His family’s intentions were in the right place. They firmly believed that they were saving Bobby, that this was the best way they could love him. This is, perhaps, the most tragic part – the people who so deeply wounded Bobby were his loving family. They were not terrible people, but rather deeply caring, wonderful people.

I want to reiterate that point once more. Homophobic people are not monsters. They are as deeply human as the queer people they are persecuting. They firmly believe that they are doing the right thing, and are doing it out of their own sense of love. It is one of the most confounding and tragic aspects of the human condition.
To her credit, Bobby Griffith’s mother, Mary Griffith, had a change of heart after her son’s suicide. She went on a long spiritual journey, and after much soul-searching, she came to the conclusion that “[God] had not healed Bobby because there was nothing wrong with him.” She changed churches, to a gay-friendly denomination, and began telling her story to anyone who would listen. And people listened.

She has gone on to be a leader in organizations such as GLSEN (the Gay, Lesbian, Straight Education Network). The impact of her work is inestimable, but it is safe to say that she has personally saved the lives of countless young men and women in this country, and around the world.

I want to believe that I don’t have to say this, but on the off-chance that it’ll make a difference, I feel somewhat obligated to. I know all too well how dangerously tenuous your hold on life can be, and how easy it is to hide that from those around you. If you need to talk, please reach out to someone. I’ve already included my email address, but keep in mind I am not a trained therapist or an emergency hotline. You can contact The Trevor Project at 1-866-488-7386 or Colony Care at (781) 431-1177.

With that, it’s time for me to make my proposal, and to not-so-humbly ask you, dear reader, to help me make the world a better place.

First, we need more awareness to these issues – to queer identities, to struggle, and to hatred. I’m not just talking about more publicity, though that’s certainly part of it. I want everybody to be more aware of the people around them. Be aware of what you’re saying and who might be listening. I don’t just mean in terms of queer sensibility; it’s far too easy to miss the humanity of the person right in front of you, whoever they are. Reach out to those around you, and try to understand them, all of them. Empathy is the most powerful tool we have to combat the hatred around us.

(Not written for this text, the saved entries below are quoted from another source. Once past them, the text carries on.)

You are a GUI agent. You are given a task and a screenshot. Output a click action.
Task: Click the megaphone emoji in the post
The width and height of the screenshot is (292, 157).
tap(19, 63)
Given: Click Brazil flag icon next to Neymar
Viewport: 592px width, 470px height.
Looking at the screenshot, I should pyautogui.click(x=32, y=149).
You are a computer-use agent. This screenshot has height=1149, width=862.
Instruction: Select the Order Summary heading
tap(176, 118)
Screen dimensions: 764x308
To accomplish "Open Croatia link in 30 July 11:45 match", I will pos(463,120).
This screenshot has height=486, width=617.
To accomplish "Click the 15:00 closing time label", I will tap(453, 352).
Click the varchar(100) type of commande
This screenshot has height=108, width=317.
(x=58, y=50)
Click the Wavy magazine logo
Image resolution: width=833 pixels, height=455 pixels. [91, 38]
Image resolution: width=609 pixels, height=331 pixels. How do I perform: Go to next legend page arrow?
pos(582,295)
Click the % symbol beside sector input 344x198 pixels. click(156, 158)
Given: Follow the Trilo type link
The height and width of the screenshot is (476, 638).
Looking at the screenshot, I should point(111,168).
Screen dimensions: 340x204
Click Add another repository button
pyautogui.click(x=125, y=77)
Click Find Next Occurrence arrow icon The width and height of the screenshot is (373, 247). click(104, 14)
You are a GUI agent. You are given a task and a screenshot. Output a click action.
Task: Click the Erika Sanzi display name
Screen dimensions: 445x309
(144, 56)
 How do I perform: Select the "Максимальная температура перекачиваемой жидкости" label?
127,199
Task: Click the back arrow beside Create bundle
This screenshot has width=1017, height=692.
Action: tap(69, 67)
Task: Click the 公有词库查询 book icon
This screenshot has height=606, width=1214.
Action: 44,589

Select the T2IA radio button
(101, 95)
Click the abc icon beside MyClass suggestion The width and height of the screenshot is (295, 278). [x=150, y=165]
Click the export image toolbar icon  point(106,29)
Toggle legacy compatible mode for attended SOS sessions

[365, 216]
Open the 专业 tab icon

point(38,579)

Secondly, and perhaps more importantly, I want to see stronger, more complicated queer identities. It seems that the best we can ask for, as queer people, is indifference. It is not enough to tolerate, or even to accept, those different from ourselves. I want to see sexual and gender variance – and all other diversity – being celebrated.

Furthermore, I want to see more of that sexual and gender deviation. Labels like “gay” and “lesbian” are great for simplicity and forming communities, but are terrible representations of the actual range of possibilities. I want to see the whole range of human expression, and I want to see it everywhere. I want to see it on television, and in my friends, and in Congress, and as I walk down the street. It is not what’s the same between us that makes us human, it’s what’s different.